> _Extract to read_

Simpsonville, South Carolina
Russian Linguist
July 1957 - March 1959


I was born in 1932 on a rural western Oklahoma farm.  The worsening economic depression was aggravated by the extended drought known as he Dust Bowl which made farming impossible.  I was a true product of the Dust Bowl.  Even though my family was forced to leave the farm when I was six years old, I still remember days turning to night and visibility being restricted to a few yards by the horrendous dust storms of the period.  Our farm home had been built by my father and grandfather and of course did not have the tight fit of today’s modern structures.  Dust seeped in and covered everything.  When I was six, my family moved to the near-by town of Sayre, with a population of about 2,700 residents.  My mother and father worked in retail establishments to earn a living.  I went through my entire pre-college education in the Sayre school system.

> _Tasks and exercises_
1) Rewrite the paragraph of the Dust Bowl memoir that begins "I was born in 1932" as a short bulleted list that keeps its main facts.
2) Resume the Dust Bowl memoir with a new paragraph after its last sentence.

> _Supplied records_

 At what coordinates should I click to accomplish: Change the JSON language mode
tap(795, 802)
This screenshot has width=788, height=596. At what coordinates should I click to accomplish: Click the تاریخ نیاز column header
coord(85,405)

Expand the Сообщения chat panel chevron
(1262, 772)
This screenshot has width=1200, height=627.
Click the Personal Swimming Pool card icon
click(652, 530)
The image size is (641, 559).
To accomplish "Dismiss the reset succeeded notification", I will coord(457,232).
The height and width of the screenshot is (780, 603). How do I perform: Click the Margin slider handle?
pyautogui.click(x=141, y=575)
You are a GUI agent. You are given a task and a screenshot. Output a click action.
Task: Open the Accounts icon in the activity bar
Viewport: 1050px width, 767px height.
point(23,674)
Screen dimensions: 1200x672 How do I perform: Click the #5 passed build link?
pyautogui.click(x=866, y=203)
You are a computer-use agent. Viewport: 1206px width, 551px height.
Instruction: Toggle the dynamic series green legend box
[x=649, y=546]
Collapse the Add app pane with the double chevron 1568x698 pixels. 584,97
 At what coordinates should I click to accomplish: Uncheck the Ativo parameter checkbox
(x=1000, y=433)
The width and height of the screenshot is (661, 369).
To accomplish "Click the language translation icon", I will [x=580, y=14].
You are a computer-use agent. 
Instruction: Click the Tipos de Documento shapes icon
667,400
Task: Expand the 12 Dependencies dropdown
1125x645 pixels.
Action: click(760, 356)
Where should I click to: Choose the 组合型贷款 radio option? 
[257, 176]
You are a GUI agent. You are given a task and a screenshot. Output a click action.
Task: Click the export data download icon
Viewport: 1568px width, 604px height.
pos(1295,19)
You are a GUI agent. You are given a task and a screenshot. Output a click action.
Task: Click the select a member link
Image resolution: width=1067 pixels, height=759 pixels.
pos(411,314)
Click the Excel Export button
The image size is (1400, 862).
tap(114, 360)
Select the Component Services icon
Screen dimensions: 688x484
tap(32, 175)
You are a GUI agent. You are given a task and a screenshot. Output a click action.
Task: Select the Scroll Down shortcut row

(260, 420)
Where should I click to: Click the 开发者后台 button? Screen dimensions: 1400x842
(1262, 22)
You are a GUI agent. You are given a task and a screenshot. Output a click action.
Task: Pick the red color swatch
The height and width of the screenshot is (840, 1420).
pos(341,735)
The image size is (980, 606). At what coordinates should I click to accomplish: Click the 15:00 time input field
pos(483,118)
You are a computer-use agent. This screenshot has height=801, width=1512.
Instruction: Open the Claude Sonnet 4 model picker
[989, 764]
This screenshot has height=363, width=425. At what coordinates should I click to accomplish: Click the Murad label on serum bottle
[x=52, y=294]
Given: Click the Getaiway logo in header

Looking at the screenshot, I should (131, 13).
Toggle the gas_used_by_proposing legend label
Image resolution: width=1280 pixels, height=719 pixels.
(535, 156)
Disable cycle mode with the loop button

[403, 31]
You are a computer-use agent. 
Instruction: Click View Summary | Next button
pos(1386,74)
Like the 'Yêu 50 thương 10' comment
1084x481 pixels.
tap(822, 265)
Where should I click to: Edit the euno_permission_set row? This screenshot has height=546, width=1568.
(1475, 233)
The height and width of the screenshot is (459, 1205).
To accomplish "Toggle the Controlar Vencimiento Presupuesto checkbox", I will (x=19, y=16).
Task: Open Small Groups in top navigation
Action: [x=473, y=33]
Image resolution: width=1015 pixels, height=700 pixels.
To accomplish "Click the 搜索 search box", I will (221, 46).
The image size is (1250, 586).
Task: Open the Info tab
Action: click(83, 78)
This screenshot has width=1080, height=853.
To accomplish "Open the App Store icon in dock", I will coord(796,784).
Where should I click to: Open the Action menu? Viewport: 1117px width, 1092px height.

> _Solved tasks_
1)
- I was born in 1932 on a farm in rural western Oklahoma.
- The Depression was made worse by the long Dust Bowl drought, which made farming impossible.
- I remember dust storms that turned day into night and cut visibility to a few yards. Dust seeped into our farmhouse, which my father and grandfather had built.
- When I was six, my family left the farm for nearby Sayre, a town of about 2,700, where my parents worked in retail.
- I completed all of my pre-college education in the Sayre schools.

2)
I don’t remember much about World War II except that, of course, most young men went into the military service while we on the home front purchased war bonds, saved tin foil, grease and other items, planted  “victory gardens” and did many other things in support of the war.  We elementary school kids were proud of the fact that we bought enough War Stamps to purchase a small training plane.  And there was food and gasoline rationing.  I remember one of our elementary school teachers had a son in the Army Air Corps and he was learning to fly at an Oklahoma training base.  Periodically, he would buzz the town in a B-25.  The windows of the homes of service men displayed a small banner with a blue or gold star.  A Blue star for serving armed service members, gold for those killed in the war.




Upon graduating from high school, I enrolled in Oklahoma A&M College (now known as Oklahoma State University) pursuing a degree in Accounting.  OAMC was a “land grant college”, therefore all male students were required to participate in ROTC for a minimum of two years.  Having been absolutely enamored by seeing war-time airplanes, I joined the Air Force ROTC hoping to become a pilot.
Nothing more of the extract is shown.